Por Enrique Hernández Alcazar
Donald Trump volvió a la Casa Blanca. No como un déjà vu, sino como advertencia del retorno del proteccionismo agresivo y del chantaje económico envuelto en bandera nacionalista. A siete meses de su nuevo mandato, el presidente de Estados Unidos reactivó su política exterior favorita: doblar a México. Otra vez.
Esta mañana, Trump y Claudia Sheinbaum sostuvieron una llamada telefónica. Oficial. Binacional. Pero no diplomática. En sus redes, el mandatario anunció nuevos aranceles: 25% a los autos, 50% al acero, aluminio y cobre. Su cruzada, dice, es contra el fentanilo. Pero el tono, las tarifas y el contexto hablan de otra cosa: extorsión comercial con retórica antidrogas.
La respuesta mexicana fue sobria y breve: una prórroga de 90 días. Otra. Una más. Calificada por los afines al regimen de morenista como “un nuevo éxito” de la presidenta. Como si con calendario y cortesía se pudiera contener al bulldozer de Washington.
La historia no es nueva. En 2017, Trump usó la misma técnica amenazante y convirtió a México en su piñata con el pretexto del muro fronterizo. Seis años después, el guion se repite. Nuevos temas, mismo argumento, con Sheinbaum en lugar de López Obrador y aranceles industriales en vez de cuotas humanas.
Sheinbaum calificó la conversación como “buena”. ¿Qué será “buena” cuando el amago viene disfrazado de negociación? ¿Dónde queda la soberanía si seguimos celebrando cada regateo como un logro del Estado mexicano? ¿Vamos a seguir vendiéndole a Mr. Orange la narrativa de que es un balazo en el pie para sus gobernados? ¿Cuánto tiempo más vamos a soportar el aliento trumpista sobre nuestra nuca?

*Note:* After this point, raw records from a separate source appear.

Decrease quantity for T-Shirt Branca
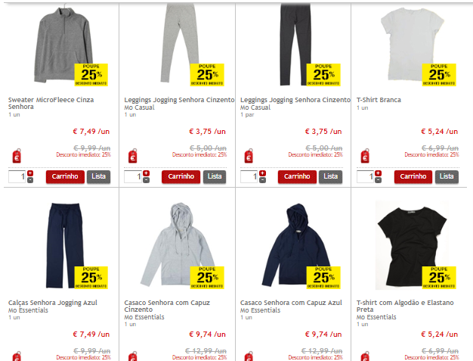The image size is (473, 361). pos(379,180)
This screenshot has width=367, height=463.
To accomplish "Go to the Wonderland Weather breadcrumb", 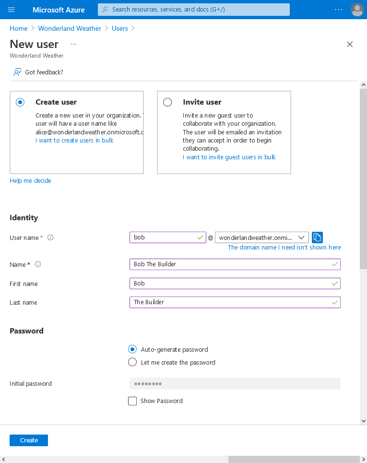I will tap(69, 28).
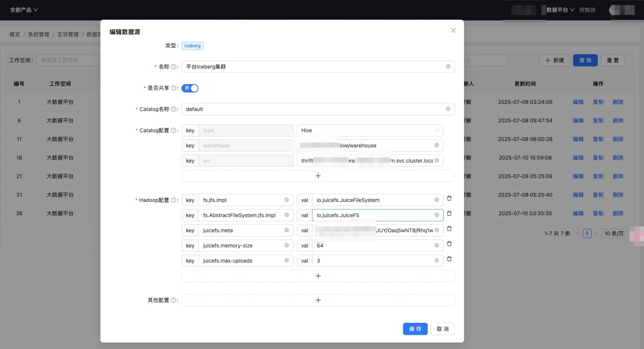This screenshot has width=644, height=349.
Task: Remove the juicefs.max-uploads row via trash icon
Action: coord(449,259)
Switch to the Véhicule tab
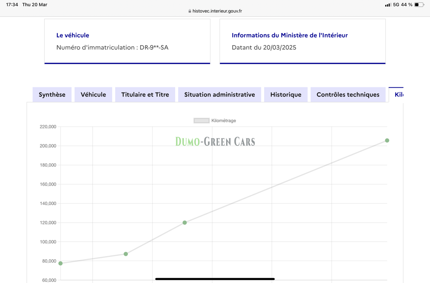This screenshot has width=430, height=283. click(93, 95)
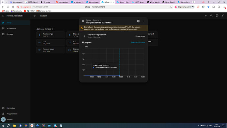Collapse the Home Assistant sidebar menu icon
The height and width of the screenshot is (128, 227).
coord(3,16)
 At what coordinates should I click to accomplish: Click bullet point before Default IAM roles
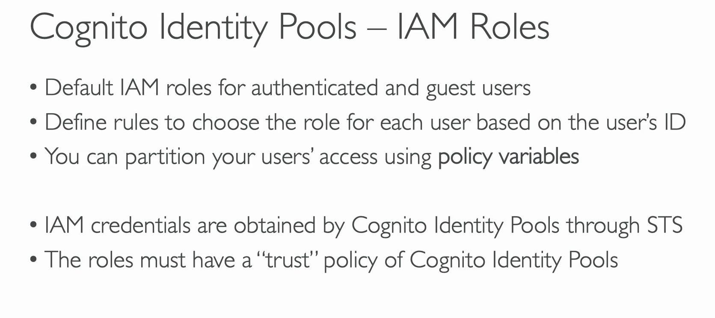34,89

Porque no se trata solo de economía. Se trata de postura. De dignidad. Golpear al acero, al cobre, a los autos, no solo afecta empleos y cadenas de producción. Golpea el centro nervioso de nuestra relación bilateral. Nearshoring, integración manufacturera, estabilidad comercial: todo bajo asedio.
Trump señala a México como responsable de una epidemia que nace en su territorio, con precursores asiáticos y una DEA que ha sido ineficaz frente a cárteles y farmacéuticas locales. Con redadas inhumnanas, deportaciones y antimigración como sistema cultural aunque le pegue en su popularidad. Obvio. Culpar al otro vende mejor. Y Trump es especialista en la materia.
Cada prórroga es un compás de espera que valida el desequilibrio. Un “sí, señor” diplomático. Una rendición retórica. Porque Trump no quiere cooperación, quiere subordinación y Sheinbaum -en esta encrucijada- tendrá que elegir si quiere otorgar más concesiones con tono amable o un posicionamiento mucho más firme, aunque implique costos.
Los 90 días no son un logro. Son una cuenta regresiva.
¿Cuántas prórrogas más, Donald?
¿Cuántas antes de que México diga basta?